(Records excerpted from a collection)
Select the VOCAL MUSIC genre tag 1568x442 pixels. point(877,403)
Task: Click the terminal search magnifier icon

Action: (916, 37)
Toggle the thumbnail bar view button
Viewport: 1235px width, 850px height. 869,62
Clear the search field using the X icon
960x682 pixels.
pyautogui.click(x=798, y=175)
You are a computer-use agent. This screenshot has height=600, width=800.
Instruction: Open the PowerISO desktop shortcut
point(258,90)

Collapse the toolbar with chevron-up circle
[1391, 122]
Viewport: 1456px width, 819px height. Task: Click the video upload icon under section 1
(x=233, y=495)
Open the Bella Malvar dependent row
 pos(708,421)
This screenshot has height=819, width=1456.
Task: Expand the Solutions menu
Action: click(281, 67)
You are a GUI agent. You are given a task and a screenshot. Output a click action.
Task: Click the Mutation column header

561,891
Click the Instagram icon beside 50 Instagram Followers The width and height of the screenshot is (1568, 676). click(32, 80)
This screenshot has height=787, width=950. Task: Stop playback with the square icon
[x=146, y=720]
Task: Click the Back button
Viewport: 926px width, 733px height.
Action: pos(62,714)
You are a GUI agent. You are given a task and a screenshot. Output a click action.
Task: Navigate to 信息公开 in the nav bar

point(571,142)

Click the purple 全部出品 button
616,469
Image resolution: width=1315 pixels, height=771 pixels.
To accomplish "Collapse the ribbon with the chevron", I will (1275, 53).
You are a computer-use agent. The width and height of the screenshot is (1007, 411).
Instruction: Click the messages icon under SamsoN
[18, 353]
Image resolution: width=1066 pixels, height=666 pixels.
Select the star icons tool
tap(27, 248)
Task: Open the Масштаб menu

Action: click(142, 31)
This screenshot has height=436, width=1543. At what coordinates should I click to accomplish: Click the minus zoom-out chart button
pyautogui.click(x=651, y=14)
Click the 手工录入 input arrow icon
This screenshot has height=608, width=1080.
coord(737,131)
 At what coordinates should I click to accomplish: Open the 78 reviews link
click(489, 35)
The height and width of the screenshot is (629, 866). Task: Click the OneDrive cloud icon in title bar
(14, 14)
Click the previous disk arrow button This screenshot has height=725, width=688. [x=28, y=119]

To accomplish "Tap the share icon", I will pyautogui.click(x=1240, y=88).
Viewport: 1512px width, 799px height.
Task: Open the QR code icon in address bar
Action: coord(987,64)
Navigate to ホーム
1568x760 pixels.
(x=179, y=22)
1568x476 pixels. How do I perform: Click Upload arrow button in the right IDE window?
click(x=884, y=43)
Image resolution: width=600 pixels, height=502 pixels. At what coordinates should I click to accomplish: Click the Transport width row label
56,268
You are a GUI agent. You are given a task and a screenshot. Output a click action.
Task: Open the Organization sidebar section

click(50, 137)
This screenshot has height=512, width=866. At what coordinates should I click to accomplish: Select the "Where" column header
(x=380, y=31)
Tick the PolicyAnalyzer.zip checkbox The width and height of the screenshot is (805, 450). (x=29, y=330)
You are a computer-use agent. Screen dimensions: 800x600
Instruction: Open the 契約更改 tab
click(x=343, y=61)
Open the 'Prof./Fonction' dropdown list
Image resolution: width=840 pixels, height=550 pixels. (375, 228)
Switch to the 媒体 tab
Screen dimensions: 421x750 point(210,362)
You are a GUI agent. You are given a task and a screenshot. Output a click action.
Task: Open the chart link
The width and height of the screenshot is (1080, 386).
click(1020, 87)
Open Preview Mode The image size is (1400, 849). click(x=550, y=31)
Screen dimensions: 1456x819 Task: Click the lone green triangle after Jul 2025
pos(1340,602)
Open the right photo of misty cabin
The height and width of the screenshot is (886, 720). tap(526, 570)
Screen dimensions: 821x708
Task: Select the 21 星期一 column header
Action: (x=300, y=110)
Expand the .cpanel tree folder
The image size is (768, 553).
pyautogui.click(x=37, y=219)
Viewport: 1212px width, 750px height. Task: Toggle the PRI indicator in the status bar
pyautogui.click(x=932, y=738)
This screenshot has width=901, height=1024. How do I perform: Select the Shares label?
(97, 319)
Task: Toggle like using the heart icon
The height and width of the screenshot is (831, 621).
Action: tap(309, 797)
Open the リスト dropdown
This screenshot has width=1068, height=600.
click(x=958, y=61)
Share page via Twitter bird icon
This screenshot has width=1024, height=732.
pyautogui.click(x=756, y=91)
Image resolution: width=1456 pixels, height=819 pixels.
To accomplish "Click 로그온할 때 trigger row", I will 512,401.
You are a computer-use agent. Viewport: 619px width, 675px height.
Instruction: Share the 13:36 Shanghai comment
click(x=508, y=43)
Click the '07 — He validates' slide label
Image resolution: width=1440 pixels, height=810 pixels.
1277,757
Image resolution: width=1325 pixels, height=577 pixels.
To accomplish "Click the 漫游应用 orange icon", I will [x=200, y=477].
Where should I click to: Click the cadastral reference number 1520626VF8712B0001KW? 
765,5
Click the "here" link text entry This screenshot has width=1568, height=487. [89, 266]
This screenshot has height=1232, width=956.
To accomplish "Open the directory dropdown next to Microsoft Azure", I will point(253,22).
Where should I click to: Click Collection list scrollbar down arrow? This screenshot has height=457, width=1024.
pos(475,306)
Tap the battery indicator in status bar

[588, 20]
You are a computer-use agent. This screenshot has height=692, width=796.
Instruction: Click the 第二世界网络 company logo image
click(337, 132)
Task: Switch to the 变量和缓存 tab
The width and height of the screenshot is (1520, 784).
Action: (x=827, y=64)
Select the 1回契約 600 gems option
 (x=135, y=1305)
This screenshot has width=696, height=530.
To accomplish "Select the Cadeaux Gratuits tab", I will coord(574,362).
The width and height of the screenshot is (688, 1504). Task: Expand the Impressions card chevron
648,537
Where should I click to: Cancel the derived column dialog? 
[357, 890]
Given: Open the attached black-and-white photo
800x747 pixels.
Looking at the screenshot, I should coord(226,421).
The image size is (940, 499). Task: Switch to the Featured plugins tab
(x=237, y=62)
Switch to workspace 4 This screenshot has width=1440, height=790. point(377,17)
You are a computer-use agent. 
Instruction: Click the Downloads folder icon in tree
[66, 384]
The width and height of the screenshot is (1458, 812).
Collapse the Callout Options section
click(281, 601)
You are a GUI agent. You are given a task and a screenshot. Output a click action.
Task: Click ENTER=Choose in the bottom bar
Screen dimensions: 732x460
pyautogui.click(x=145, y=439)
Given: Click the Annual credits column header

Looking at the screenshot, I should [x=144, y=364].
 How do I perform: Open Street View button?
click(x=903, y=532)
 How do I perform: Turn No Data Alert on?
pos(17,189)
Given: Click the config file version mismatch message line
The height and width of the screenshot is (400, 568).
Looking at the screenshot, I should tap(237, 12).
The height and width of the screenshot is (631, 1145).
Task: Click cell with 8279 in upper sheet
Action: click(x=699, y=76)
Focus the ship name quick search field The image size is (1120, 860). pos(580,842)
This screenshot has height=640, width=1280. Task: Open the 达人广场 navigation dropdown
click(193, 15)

_TASK TO CARRY OUT_
Copy all of the data above word for word, line by line.

_ANSWER TO THE PROBLEM_
Select the VOCAL MUSIC genre tag 1568x442 pixels. point(877,403)
Task: Click the terminal search magnifier icon

Action: (916, 37)
Toggle the thumbnail bar view button
Viewport: 1235px width, 850px height. 869,62
Clear the search field using the X icon
960x682 pixels.
pyautogui.click(x=798, y=175)
You are a computer-use agent. This screenshot has height=600, width=800.
Instruction: Open the PowerISO desktop shortcut
point(258,90)

Collapse the toolbar with chevron-up circle
[1391, 122]
Viewport: 1456px width, 819px height. Task: Click the video upload icon under section 1
(x=233, y=495)
Open the Bella Malvar dependent row
 pos(708,421)
This screenshot has height=819, width=1456.
Task: Expand the Solutions menu
Action: click(281, 67)
You are a GUI agent. You are given a task and a screenshot. Output a click action.
Task: Click the Mutation column header

561,891
Click the Instagram icon beside 50 Instagram Followers The width and height of the screenshot is (1568, 676). click(32, 80)
This screenshot has height=787, width=950. Task: Stop playback with the square icon
[x=146, y=720]
Task: Click the Back button
Viewport: 926px width, 733px height.
Action: pos(62,714)
You are a GUI agent. You are given a task and a screenshot. Output a click action.
Task: Navigate to 信息公开 in the nav bar

point(571,142)

Click the purple 全部出品 button
616,469
Image resolution: width=1315 pixels, height=771 pixels.
To accomplish "Collapse the ribbon with the chevron", I will (1275, 53).
You are a computer-use agent. The width and height of the screenshot is (1007, 411).
Instruction: Click the messages icon under SamsoN
[18, 353]
Image resolution: width=1066 pixels, height=666 pixels.
Select the star icons tool
tap(27, 248)
Task: Open the Масштаб menu

Action: click(142, 31)
This screenshot has height=436, width=1543. At what coordinates should I click to accomplish: Click the minus zoom-out chart button
pyautogui.click(x=651, y=14)
Click the 手工录入 input arrow icon
This screenshot has height=608, width=1080.
coord(737,131)
 At what coordinates should I click to accomplish: Open the 78 reviews link
click(489, 35)
The height and width of the screenshot is (629, 866). Task: Click the OneDrive cloud icon in title bar
(14, 14)
Click the previous disk arrow button This screenshot has height=725, width=688. [x=28, y=119]

To accomplish "Tap the share icon", I will pyautogui.click(x=1240, y=88).
Viewport: 1512px width, 799px height.
Task: Open the QR code icon in address bar
Action: coord(987,64)
Navigate to ホーム
1568x760 pixels.
(x=179, y=22)
1568x476 pixels. How do I perform: Click Upload arrow button in the right IDE window?
click(x=884, y=43)
Image resolution: width=600 pixels, height=502 pixels. At what coordinates should I click to accomplish: Click the Transport width row label
56,268
You are a GUI agent. You are given a task and a screenshot. Output a click action.
Task: Open the Organization sidebar section

click(50, 137)
This screenshot has height=512, width=866. At what coordinates should I click to accomplish: Select the "Where" column header
(x=380, y=31)
Tick the PolicyAnalyzer.zip checkbox The width and height of the screenshot is (805, 450). (x=29, y=330)
You are a computer-use agent. Screen dimensions: 800x600
Instruction: Open the 契約更改 tab
click(x=343, y=61)
Open the 'Prof./Fonction' dropdown list
Image resolution: width=840 pixels, height=550 pixels. (375, 228)
Switch to the 媒体 tab
Screen dimensions: 421x750 point(210,362)
You are a GUI agent. You are given a task and a screenshot. Output a click action.
Task: Open the chart link
The width and height of the screenshot is (1080, 386).
click(1020, 87)
Open Preview Mode The image size is (1400, 849). click(x=550, y=31)
Screen dimensions: 1456x819 Task: Click the lone green triangle after Jul 2025
pos(1340,602)
Open the right photo of misty cabin
The height and width of the screenshot is (886, 720). tap(526, 570)
Screen dimensions: 821x708
Task: Select the 21 星期一 column header
Action: (x=300, y=110)
Expand the .cpanel tree folder
The image size is (768, 553).
pyautogui.click(x=37, y=219)
Viewport: 1212px width, 750px height. Task: Toggle the PRI indicator in the status bar
pyautogui.click(x=932, y=738)
This screenshot has width=901, height=1024. How do I perform: Select the Shares label?
(97, 319)
Task: Toggle like using the heart icon
The height and width of the screenshot is (831, 621).
Action: tap(309, 797)
Open the リスト dropdown
This screenshot has width=1068, height=600.
click(x=958, y=61)
Share page via Twitter bird icon
This screenshot has width=1024, height=732.
pyautogui.click(x=756, y=91)
Image resolution: width=1456 pixels, height=819 pixels.
To accomplish "Click 로그온할 때 trigger row", I will 512,401.
You are a computer-use agent. Viewport: 619px width, 675px height.
Instruction: Share the 13:36 Shanghai comment
click(x=508, y=43)
Click the '07 — He validates' slide label
Image resolution: width=1440 pixels, height=810 pixels.
1277,757
Image resolution: width=1325 pixels, height=577 pixels.
To accomplish "Click the 漫游应用 orange icon", I will [x=200, y=477].
Where should I click to: Click the cadastral reference number 1520626VF8712B0001KW? 
765,5
Click the "here" link text entry This screenshot has width=1568, height=487. [89, 266]
This screenshot has height=1232, width=956.
To accomplish "Open the directory dropdown next to Microsoft Azure", I will point(253,22).
Where should I click to: Click Collection list scrollbar down arrow? This screenshot has height=457, width=1024.
pos(475,306)
Tap the battery indicator in status bar

[588, 20]
You are a computer-use agent. This screenshot has height=692, width=796.
Instruction: Click the 第二世界网络 company logo image
click(337, 132)
Task: Switch to the 变量和缓存 tab
The width and height of the screenshot is (1520, 784).
Action: (x=827, y=64)
Select the 1回契約 600 gems option
 (x=135, y=1305)
This screenshot has width=696, height=530.
To accomplish "Select the Cadeaux Gratuits tab", I will coord(574,362).
The width and height of the screenshot is (688, 1504). Task: Expand the Impressions card chevron
648,537
Where should I click to: Cancel the derived column dialog? 
[357, 890]
Given: Open the attached black-and-white photo
800x747 pixels.
Looking at the screenshot, I should coord(226,421).
The image size is (940, 499). Task: Switch to the Featured plugins tab
(x=237, y=62)
Switch to workspace 4 This screenshot has width=1440, height=790. point(377,17)
You are a computer-use agent. 
Instruction: Click the Downloads folder icon in tree
[66, 384]
The width and height of the screenshot is (1458, 812).
Collapse the Callout Options section
click(281, 601)
You are a GUI agent. You are given a task and a screenshot. Output a click action.
Task: Click ENTER=Choose in the bottom bar
Screen dimensions: 732x460
pyautogui.click(x=145, y=439)
Given: Click the Annual credits column header

Looking at the screenshot, I should [x=144, y=364].
 How do I perform: Open Street View button?
click(x=903, y=532)
 How do I perform: Turn No Data Alert on?
pos(17,189)
Given: Click the config file version mismatch message line
The height and width of the screenshot is (400, 568).
Looking at the screenshot, I should tap(237, 12).
The height and width of the screenshot is (631, 1145).
Task: Click cell with 8279 in upper sheet
Action: click(x=699, y=76)
Focus the ship name quick search field The image size is (1120, 860). pos(580,842)
This screenshot has height=640, width=1280. Task: Open the 达人广场 navigation dropdown
click(193, 15)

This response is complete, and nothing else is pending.